Miklós Horthy

Kenderes, 18 giugno 1868 – Estoril, 9 febbraio 1957

Dall’Adriatico dov’è comandante nella flotta asburgica impegnata nella Grande guerra l’alto aristocratico Miklós Horthy tornerà in Ungheria da ammiraglio senza mare e senza navi quand’è chiamato alle armi dal governo controrivoluzionario di Seghedino per stroncare il regime sovietico instaurato da Béla Kun. Sbarrata a Carlo d’Asburgo la strada del ritorno alla monarchia restaurata dal Parlamento, l’ammiraglio impugna il titolo di Reggente cui la stessa aula l’ha consacrato per manovrare da dietro le quinte il governo di István Bethlen e i suoi conservatori ben propensi per il fascismo di Mussolini; ma il 1929 lo spinge a controllare sempre più direttamente una politica ungherese reazionaria e precocemente segregazionista ora sempre più incline per quel fronte nazionalsocialista di cui l’ammiraglio apprezza sì l’afflato antibolscevico, ma non la pericolosa figura del Führer.

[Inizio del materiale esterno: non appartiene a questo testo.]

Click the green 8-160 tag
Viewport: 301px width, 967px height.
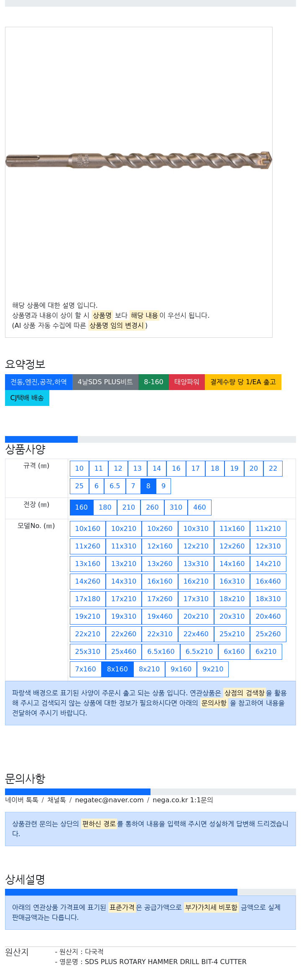pos(153,382)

Trascinato nella guerra del Terzo Reich dalle Croci Frecciate di Ferencz Szálasi salite al potere nel 1943, Horthy viene deposto dai tedeschi nel tentativo d’uscirne trattando segretamente coi sovietici e nel 1945, complici gli Alleati, riesce a fuggire in Portogallo, da dove assisterà all’invasione sovietica dell’Ungheria (1956) per tornare in patria, come da testamento, solo quando l’ultimo soldato russo l’avrà abbandonata.